Google taps Aunty M to make B2B ads fun again in Southeast Asia
Google Southeast Asia launches its first YouTube creator series to simplify digital ads for entrepreneurs—through comedy.

B2B marketing just got a lot less boring in Southeast Asia—thanks to a fiery sambal seller named Aunty M.
Google Southeast Asia has launched Marketing Unfiltered with Aunty M, its first creator-led YouTube series aimed at demystifying its advertising tools. The campaign leans on comedy, cultural insight, and character storytelling to connect with marketers and small business owners across the region.
This article explores how Google is rethinking B2B content with its Aunty M series—and what it means for marketers navigating ad platforms in a fragmented digital economy.
Short on time?
Here’s a table of contents for quick access:
- What is Marketing Unfiltered with Aunty M?
- Why Google is changing how it talks to marketers
- What marketers should know about this shift
- What this means for regional content strategy

What is Marketing Unfiltered with Aunty M?
The new YouTube series features Singaporean creator Annette Lee as her popular alter ego Aunty M—a no-nonsense, straight-talking entrepreneur trying to make sense of digital advertising while promoting her sambal belacan business.
Across episodes, Aunty M travels the region, speaking with marketing pros to understand how tools like Google Ads and YouTube ads can help SMEs grow. The content is distributed across Google’s YouTube channels in Singapore, Indonesia, Thailand, Vietnam, and the Philippines, and is backed by paid social campaigns.
More than a product explainer, the series is part educational content, part sketch comedy, built for cultural resonance across Southeast Asia’s entrepreneurial communities.
Why Google is changing how it talks to marketers
According to Google’s Group Marketing Creative Manager, Samit Malkani, traditional B2B content wasn’t cutting it anymore.
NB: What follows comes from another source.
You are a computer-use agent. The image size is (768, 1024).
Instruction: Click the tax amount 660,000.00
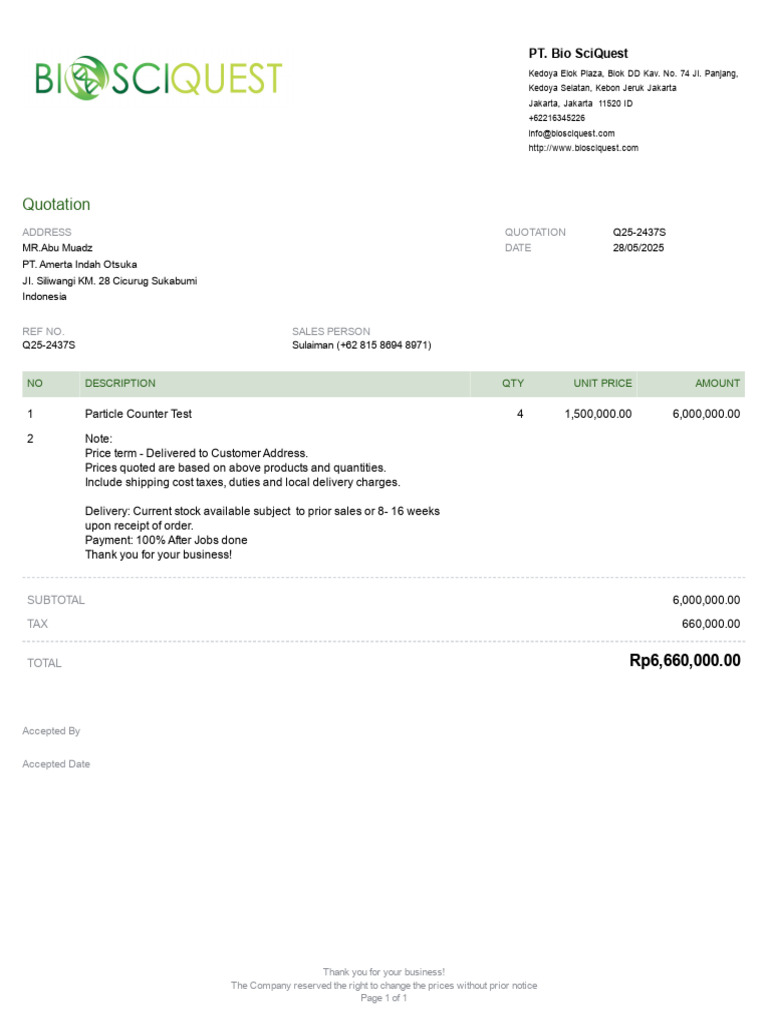(x=711, y=624)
“Marketers don’t need more boring B2B content,” Malkani said. “Our products are constantly evolving, so it was time our storytelling did too. This series lets us speak to marketers and entrepreneurs on their terms, in ways that feel accessible, local, and culturally relevant.”
The series takes cues from late-night TV formats—mixing full-length interviews with mid-form storylines and short clips to reach audiences across formats and attention spans.
The creative comes from The Carrot Collective, with strategic input from VIRTUE Asia. Together, they’ve built a narrative universe around Aunty M that blends product utility with regional flavor.
What marketers should know
This campaign reflects broader shifts in B2B and SME-focused marketing—especially in Southeast Asia’s mobile-first, creator-driven digital landscape. Here’s what stands out:
1. B2B doesn’t have to be boring
The campaign shows that even technical products like ad platforms can be made engaging if the delivery is right. Comedy, character arcs, and cultural hooks are proving more effective than white papers or webinars.
2. Creator-led content builds trust
By casting a well-known personality like Annette Lee—who’s built credibility through comedy and relatability—Google gains a powerful bridge between its tools and the everyday entrepreneur. It’s a smart move in markets where trust in large platforms varies.
3. Localization matters
Every market in Southeast Asia comes with distinct linguistic, cultural, and entrepreneurial nuances. By building local relevance into the series and distributing regionally, Google acknowledges the limits of a one-size-fits-all approach.
4. Content format is strategic
Google’s format stack—long-form, mid-form, and short-form—signals a growing recognition that content consumption is fragmented. Brands aiming for attention and depth need to meet audiences where they are.
What this means for regional content strategy
Google isn’t the only brand mixing humor and education. Samsung Singapore’s 2024 Galaxy AI campaign took a similar tack, using local comedy icons to explain new features through relatable sketches. These efforts suggest a trend: brands in Southeast Asia are increasingly willing to trade polished, corporate content for creator-led storytelling that feels local and real.
As platforms become more complex and audiences harder to reach, culturally fluent, character-driven formats might be what B2B marketers need to finally earn attention—and keep it.